LEARN MORE: Where to Stay in Snaefellsnes Peninsula
Day 2: Snaefellsnes Peninsula
Snaefellsnes Peninsula is one of the most beautiful places in West Iceland. Just 2-hours drive from Reykjavik, it’s increasingly popular with day-trippers as well as people who are doing a self-drive trip in Iceland.
Nevertheless, it’s not as crowded as South Iceland and it’s easy to find some amazing hidden gems that tour groups don’t visit. Also, if you start your tour around the peninsula anti-clock-wise, you have most sights almost to yourself.
Some of the most popular places to see in Snaefellsnes Peninsula are the Kirkjufell mountain and Kirkjufellsfoss waterfall, Saxholar Crater, Djúpalónssandur, Arnarstapi Cliffs, Rauðfeldsgjá Gorge, Búðakirkja, and Bjarnarfoss. But there is so much more!
Some of our other favorites were the orange Öndverðarnes and Svörtuloft lighthouses and a beautiful coastline next to them, but also the golden Skarðsvík Beach. There were just a handful of people at the lighthouses and it felt like we were alone at the end of the world…
One day is enough to see the highlights and the main landmarks here, but you could also spend 2-3 days in Snaefellesnes Peninsula. However, with just 10 days in Iceland, I suggest planning to spend one full day for this area and make the most of it.
- Driving time/ distance for the circle around the entire peninsula: 2.5 hrs/ 160 km (100 mi)
- Accommodation: Same as the previous night.
For a full description of everything that there’s to see and do in Snaefellsnes, please check our detailed guide below.
LEARN MORE: Best Things to Do in Snaefellsnes Peninsula
Our practical guide to Snaefellsnes Peninsula also contains useful tips for your trip and a suggested one-day itinerary for all the best places. Take a look!
Day 3: The Westfjords
The Westfjords Region is Iceland’s hidden gem. Even in the high season, you hardly meet any tourists here. It has nothing to do with the scenery – it’s as beautiful as anywhere in Iceland, if not more. But the Westfjords are not that easy to reach and the roads here are not great (although rapidly improving). Therefore, most tourists driving the Ring Road don’t make an effort to visit here.
However, if you’re already staying in Snaefellsnes Peninsula, you can easily reach the Westfjords by car ferry (reserve in advance!). The ferry leaves from Stykkishólmur and goes to Brjánslækur in the Westfjords via the island of Flatey.
The trip takes about 2,5 hours and you can enjoy the beautiful scenery from the boat. We took the ferry at 9 AM and were in the Westfjords before noon. That gave us enough time to see the main landmarks in the southern part of this region.
It’s also very easy to visit Latrabjarg bird cliffs on this same day. Latrabjarg is one of the best places to see puffins in Iceland, so if you are traveling in the right season (June to mid August), don’t miss it!
TIP: Don’t forget your swimwear and a towel. We recommend packing a quick-drying travel towel for every member of your group. If you want to, you’ll be able to go swimming almost daily when following this itinerary.
- Driving time/ distance depends on your accommodation in the Westfjords and whether you go to Latrabjarg. 3.5 hours, 180 km (112 mi) for this route: Brjánslækur – Dynjandi – Raudisandur – Latrabjarg.

Listed entries.
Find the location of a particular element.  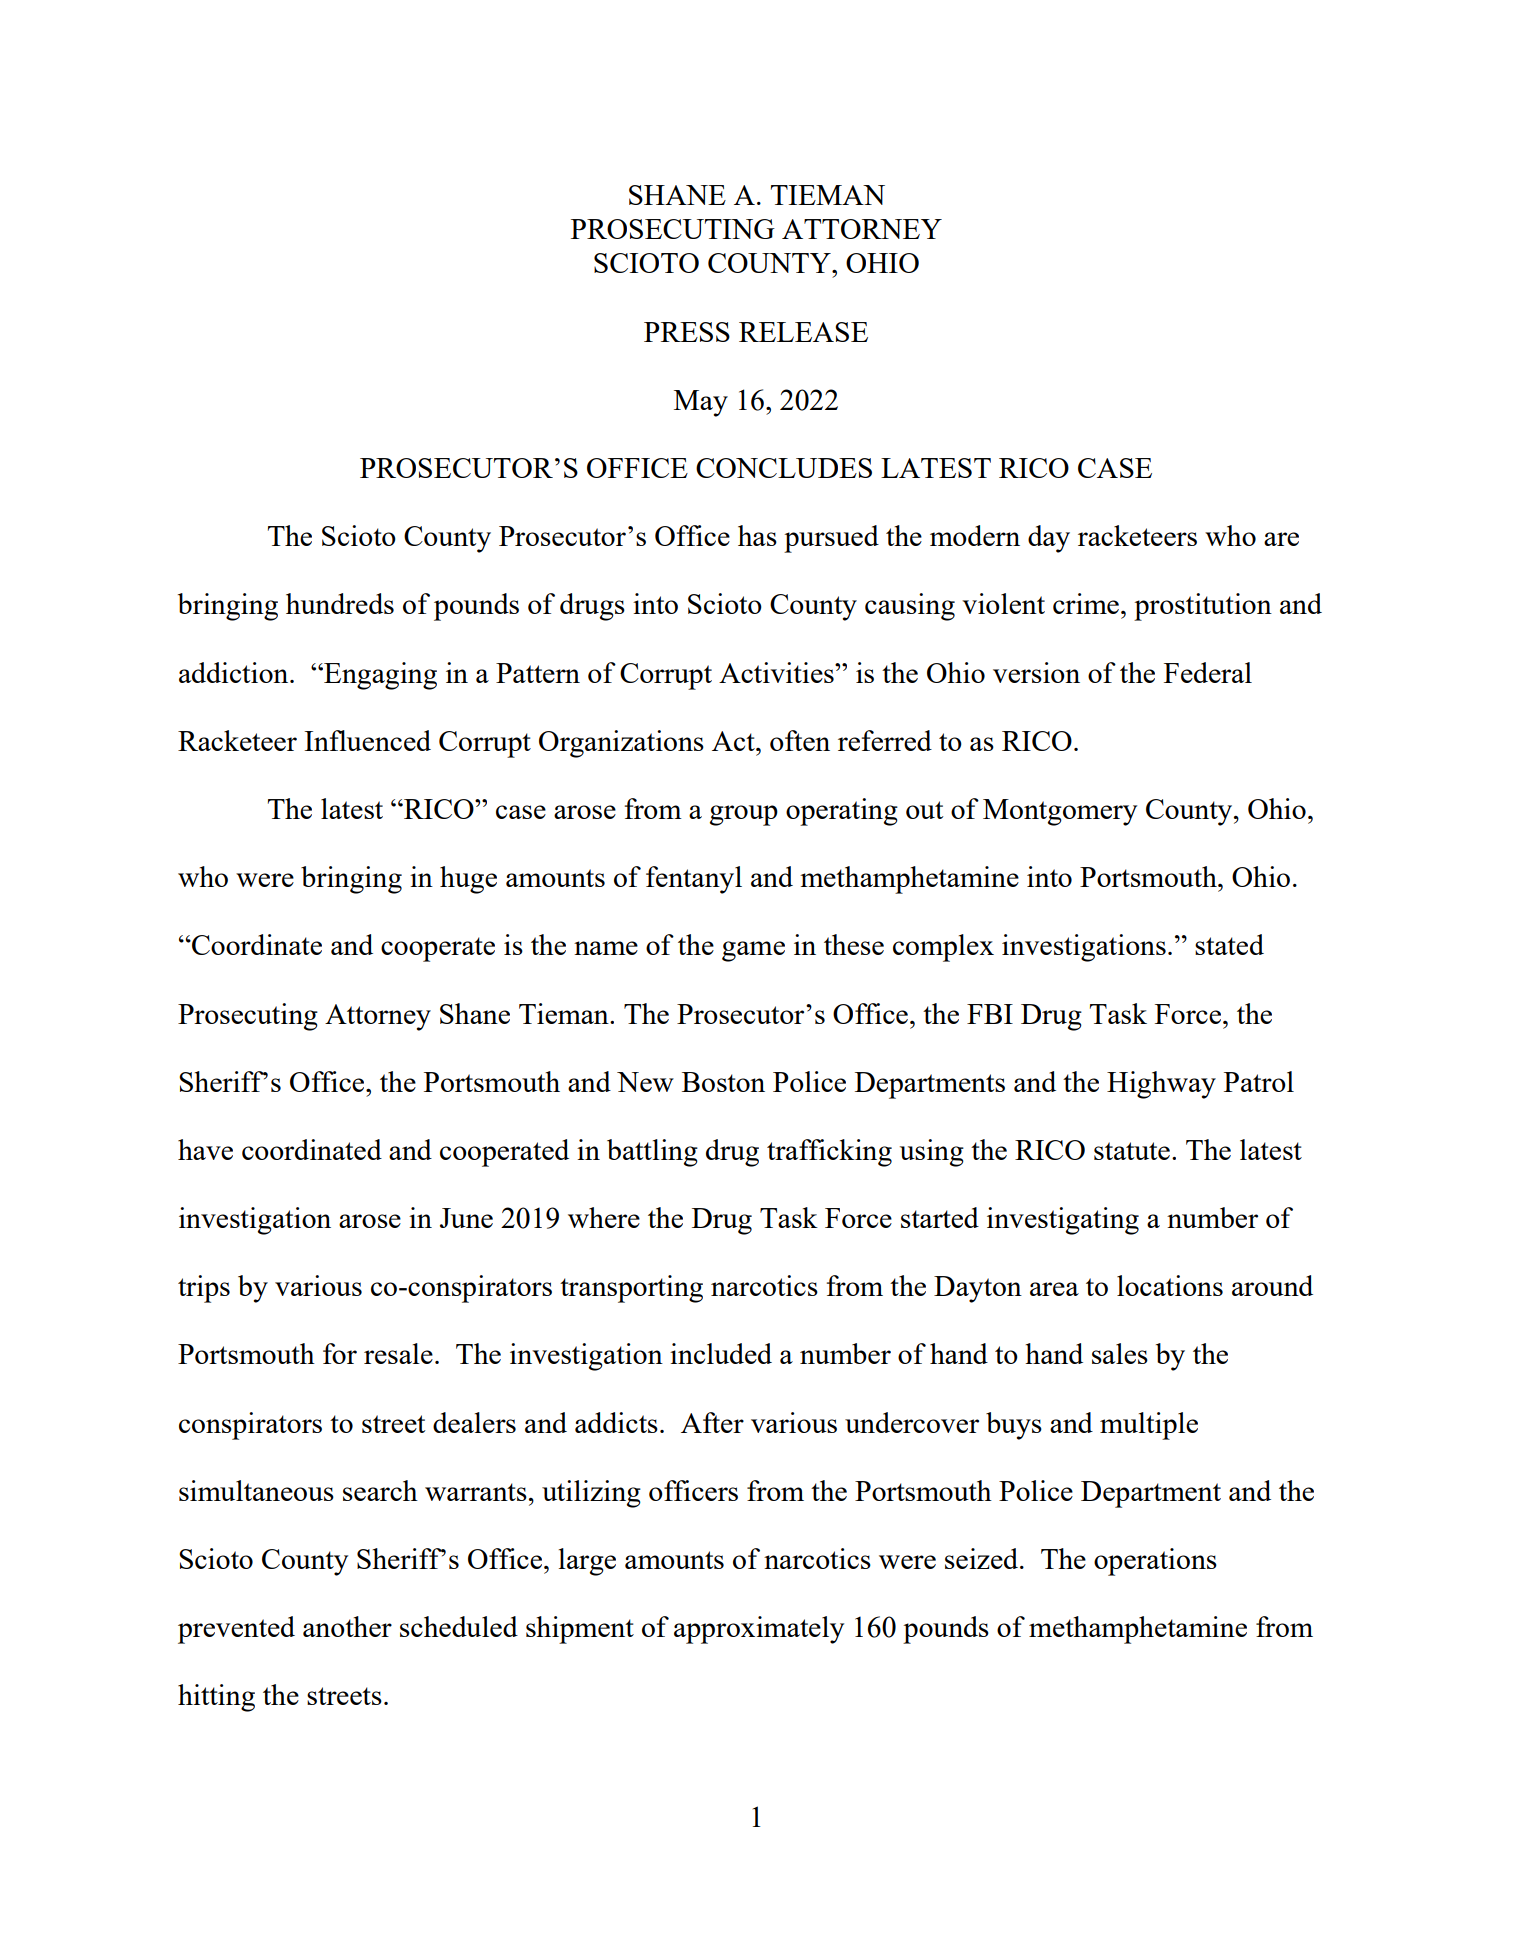

modern is located at coordinates (975, 535).
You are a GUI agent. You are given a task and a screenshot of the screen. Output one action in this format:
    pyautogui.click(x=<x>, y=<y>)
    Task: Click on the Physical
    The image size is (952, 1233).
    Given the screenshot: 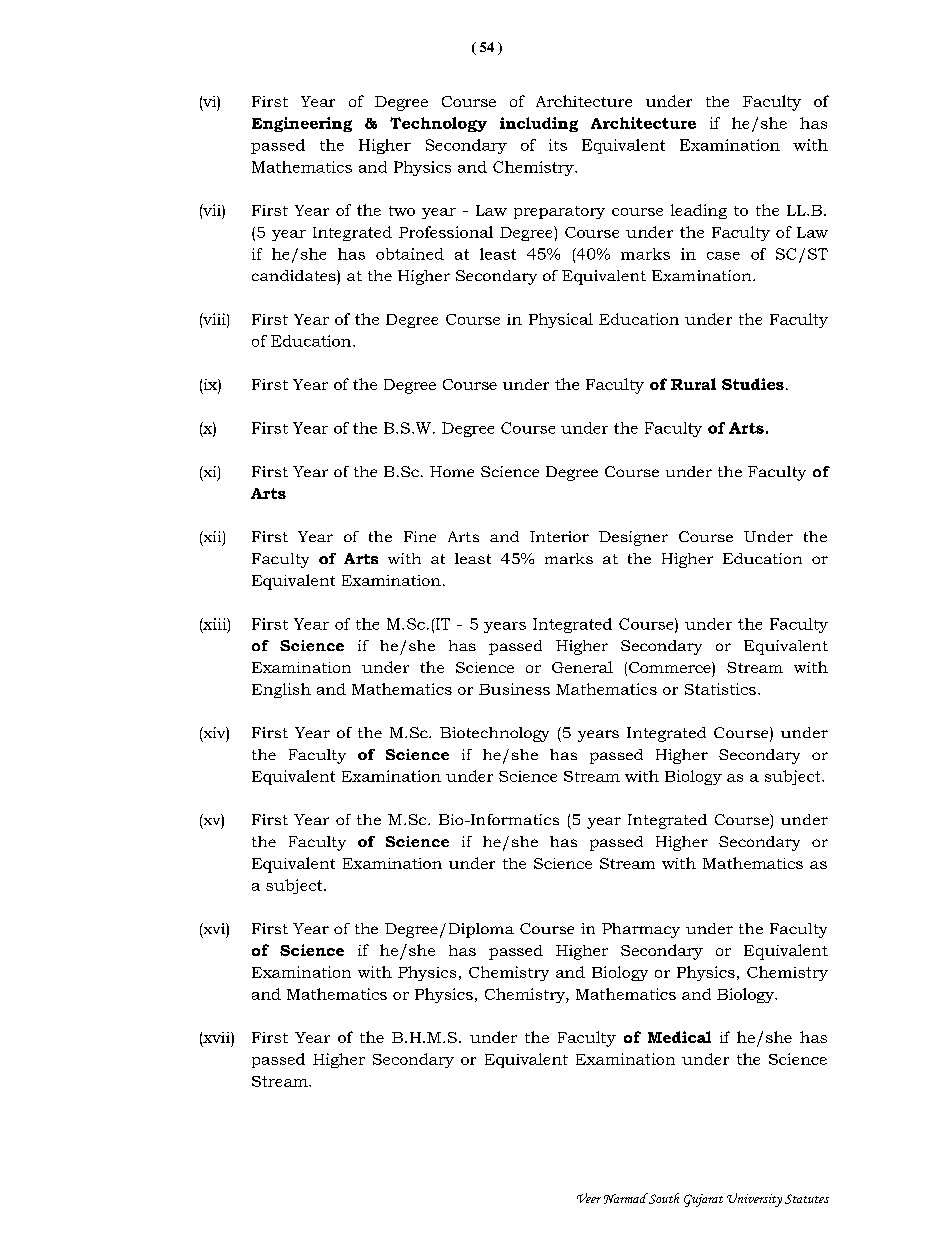 What is the action you would take?
    pyautogui.click(x=561, y=320)
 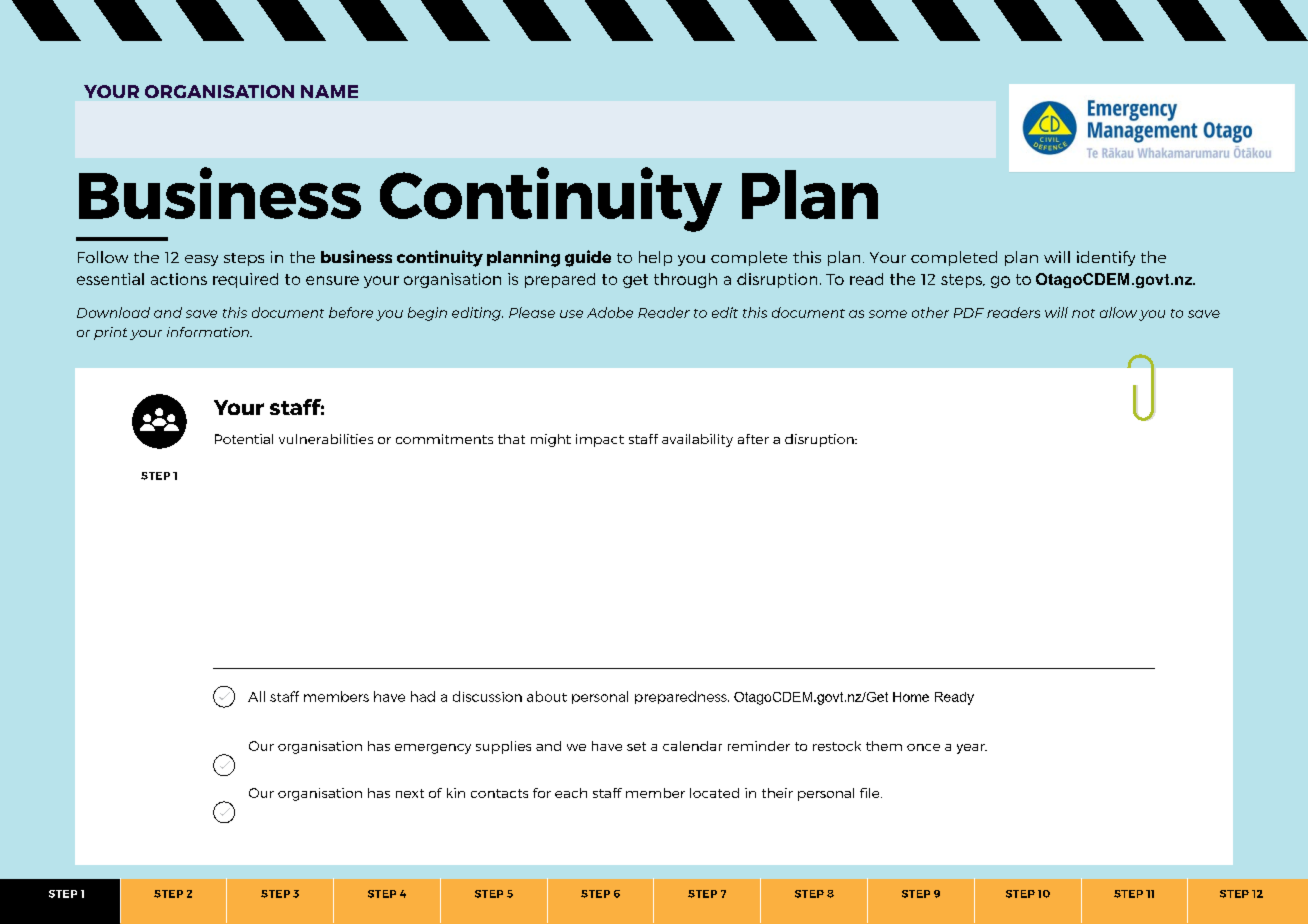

Required actions.
A. Return the passage of the Iceland itinerary from "Some of the" to "most of it.", copied verbatim.
B. Answer these questions using the Iceland itinerary:
(i) From which town does the car ferry to the Westfjords depart?
(ii) What driving time and distance are given for the circle around the entire Snaefellsnes Peninsula?
(iii) What is the right season for seeing puffins at Latrabjarg?

Worked answers.
A.
Some of the most popular places to see in Snaefellsnes Peninsula are the Kirkjufell mountain and Kirkjufellsfoss waterfall, Saxholar Crater, Djúpalónssandur, Arnarstapi Cliffs, Rauðfeldsgjá Gorge, Búðakirkja, and Bjarnarfoss. But there is so much more!
Some of our other favorites were the orange Öndverðarnes and Svörtuloft lighthouses and a beautiful coastline next to them, but also the golden Skarðsvík Beach. There were just a handful of people at the lighthouses and it felt like we were alone at the end of the world…
One day is enough to see the highlights and the main landmarks here, but you could also spend 2-3 days in Snaefellesnes Peninsula. However, with just 10 days in Iceland, I suggest planning to spend one full day for this area and make the most of it.

B.
(i) Stykkishólmur
(ii) 2.5 hours and 160 km (100 mi)
(iii) June to mid August